Health service planners and commissioners should identify ways of providing support for the management of institutional scabies outbreaks in their residents, for example through commissioning integrated services, including community dermatology support where required.
Practical, evidence-based national public health guidelines for scabies outbreak management are needed, which clearly outline roles and responsibilities of stakeholders including care home management, GPs, PHE and others. This would enable a consistent approach to outbreak management and potentially improve adherence to the recommendations of local HPTs. In the meantime, local HPTs should ensure that GPs are aware of local guidance for managing scabies outbreaks.
Scabies is a neglected problem and there are significant research needs relating to the control of institutional outbreaks. The authors of a 2010 Cochrane review noted that approaches to institutional outbreak control require evaluation [Reference Strong and Johnstone11]. Mass treatment with a topical lotion is a substantial undertaking, and the process was stressful for staff in this study, who had real concerns about the intimate nature of the treatment and the inability of many residents to consent to the process. Ivermectin is a potential alternative but requires evaluation as a mass treatment measure in this population.
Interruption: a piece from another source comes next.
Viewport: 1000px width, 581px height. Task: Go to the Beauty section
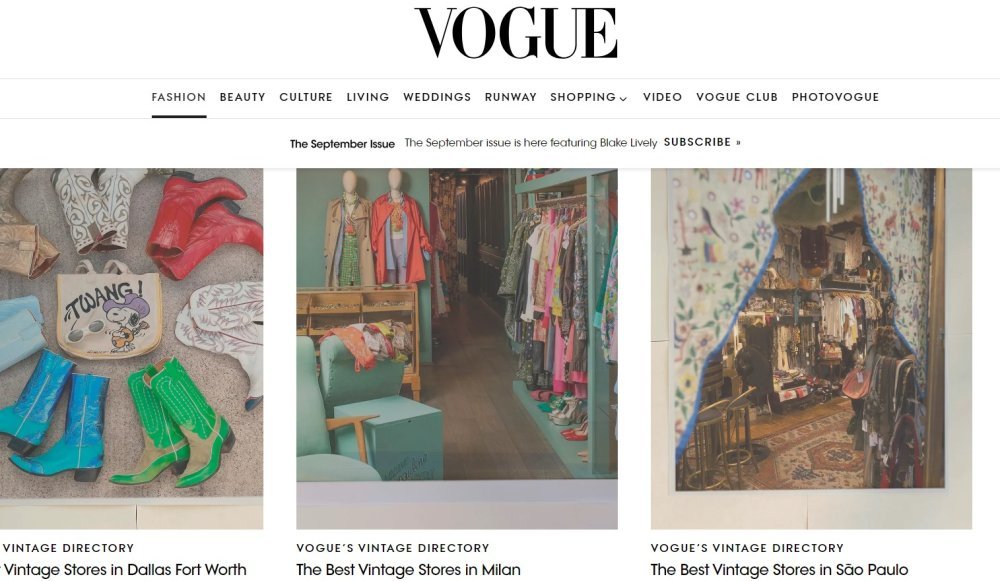(242, 97)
The distress reported by staff who had applied permethrin lotion to residents suggests that any evaluation of outbreak control measures should include investigation of the acceptability of topical and oral treatment in residential care homes for the elderly, in particular those specializing in dementia care.
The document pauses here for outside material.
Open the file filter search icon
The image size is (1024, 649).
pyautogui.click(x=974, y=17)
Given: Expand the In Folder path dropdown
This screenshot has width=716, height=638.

Scabies is an unpleasant, debilitating condition and as these outbreaks demonstrate, disproportionately affects those who are most vulnerable, often with multiple comorbidities. Delayed diagnosis, and therefore delayed treatment, prolongs suffering and increases the risk of outbreaks in this setting, where a majority of residents are at particularly high risk of scabies acquisition. Improving the diagnosis of scabies in the elderly is vital not only to identify single cases early and prevent outbreaks arising, but also to prevent unnecessary control efforts being undertaken. Two of the index cases had crusted scabies, which was unrecognized until other residents or staff had developed classical scabies symptoms. There is a need for the development of sensitive tools for diagnosing scabies in primary care, clear diagnostic criteria for scabies in the elderly, and education of GPs and others regarding the clinical presentation of scabies in this population. It is unacceptable for this vulnerable group, often approaching the end of life, to experience the unpleasant, debilitating symptoms of scabies for the extended periods of time demonstrated here.
This project received no specific grant from any funding agency, commercial or not-for-profit sectors.